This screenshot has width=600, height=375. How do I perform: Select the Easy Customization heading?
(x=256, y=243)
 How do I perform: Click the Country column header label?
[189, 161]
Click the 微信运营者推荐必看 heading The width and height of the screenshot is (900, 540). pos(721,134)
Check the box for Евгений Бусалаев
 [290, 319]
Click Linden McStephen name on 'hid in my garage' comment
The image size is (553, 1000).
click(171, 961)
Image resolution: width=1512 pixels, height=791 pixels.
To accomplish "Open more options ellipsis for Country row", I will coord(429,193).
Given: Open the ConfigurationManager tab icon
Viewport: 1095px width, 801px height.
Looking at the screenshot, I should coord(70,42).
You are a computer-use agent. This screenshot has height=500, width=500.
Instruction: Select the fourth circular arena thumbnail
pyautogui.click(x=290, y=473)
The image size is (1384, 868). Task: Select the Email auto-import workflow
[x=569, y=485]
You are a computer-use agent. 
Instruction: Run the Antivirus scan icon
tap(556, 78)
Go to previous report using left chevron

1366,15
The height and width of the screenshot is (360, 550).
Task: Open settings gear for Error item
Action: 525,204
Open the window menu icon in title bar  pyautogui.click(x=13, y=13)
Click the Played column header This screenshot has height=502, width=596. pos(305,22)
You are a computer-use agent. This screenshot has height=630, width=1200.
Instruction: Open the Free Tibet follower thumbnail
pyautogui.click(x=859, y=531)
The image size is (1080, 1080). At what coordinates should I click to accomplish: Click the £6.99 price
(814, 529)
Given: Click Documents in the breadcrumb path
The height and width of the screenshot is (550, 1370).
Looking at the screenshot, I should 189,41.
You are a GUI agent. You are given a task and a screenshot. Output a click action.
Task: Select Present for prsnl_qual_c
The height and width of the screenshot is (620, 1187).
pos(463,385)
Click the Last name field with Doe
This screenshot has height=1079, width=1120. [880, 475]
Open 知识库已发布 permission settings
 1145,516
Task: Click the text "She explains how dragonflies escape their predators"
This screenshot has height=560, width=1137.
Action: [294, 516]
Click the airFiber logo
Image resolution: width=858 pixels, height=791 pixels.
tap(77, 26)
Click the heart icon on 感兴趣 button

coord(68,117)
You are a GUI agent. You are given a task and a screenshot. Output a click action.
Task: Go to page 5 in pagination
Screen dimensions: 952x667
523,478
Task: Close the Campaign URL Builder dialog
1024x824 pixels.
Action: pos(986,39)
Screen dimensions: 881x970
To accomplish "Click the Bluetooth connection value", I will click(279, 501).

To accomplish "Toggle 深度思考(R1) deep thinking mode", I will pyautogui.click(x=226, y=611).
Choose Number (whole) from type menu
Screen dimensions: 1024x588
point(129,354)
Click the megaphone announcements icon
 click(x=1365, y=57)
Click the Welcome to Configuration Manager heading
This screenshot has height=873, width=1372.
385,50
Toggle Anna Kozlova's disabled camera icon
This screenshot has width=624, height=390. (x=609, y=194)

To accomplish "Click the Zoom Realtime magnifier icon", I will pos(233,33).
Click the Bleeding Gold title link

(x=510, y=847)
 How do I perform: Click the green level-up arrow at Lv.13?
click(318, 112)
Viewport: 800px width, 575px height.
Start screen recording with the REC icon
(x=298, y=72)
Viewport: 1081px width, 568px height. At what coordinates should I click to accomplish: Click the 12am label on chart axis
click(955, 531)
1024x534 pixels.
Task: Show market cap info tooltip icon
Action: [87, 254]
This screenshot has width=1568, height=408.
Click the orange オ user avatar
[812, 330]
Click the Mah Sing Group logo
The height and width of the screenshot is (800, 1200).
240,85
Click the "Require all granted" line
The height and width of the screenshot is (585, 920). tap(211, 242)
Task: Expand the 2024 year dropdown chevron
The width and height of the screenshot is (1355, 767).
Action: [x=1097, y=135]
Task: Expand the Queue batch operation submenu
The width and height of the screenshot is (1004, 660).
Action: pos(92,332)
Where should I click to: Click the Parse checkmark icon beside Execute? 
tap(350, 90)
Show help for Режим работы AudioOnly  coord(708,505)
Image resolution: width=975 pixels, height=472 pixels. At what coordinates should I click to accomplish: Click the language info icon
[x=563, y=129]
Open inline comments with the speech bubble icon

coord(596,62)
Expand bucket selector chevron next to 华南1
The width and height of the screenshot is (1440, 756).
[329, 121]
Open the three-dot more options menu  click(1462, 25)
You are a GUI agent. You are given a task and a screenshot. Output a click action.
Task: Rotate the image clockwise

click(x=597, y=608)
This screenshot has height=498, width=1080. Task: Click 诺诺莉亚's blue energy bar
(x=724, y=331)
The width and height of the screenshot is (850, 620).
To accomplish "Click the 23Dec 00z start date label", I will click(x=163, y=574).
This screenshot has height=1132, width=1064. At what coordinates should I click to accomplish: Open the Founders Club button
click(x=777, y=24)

**Description of the task**
Among the records above, which lines hold the word "computer"? Copy each one.

**Result of the exercise**
You are a computer-use agent. This screenshot has height=500, width=500.
You are a computer-use agent. 
You are a computer-use agent. This screenshot has height=630, width=1200.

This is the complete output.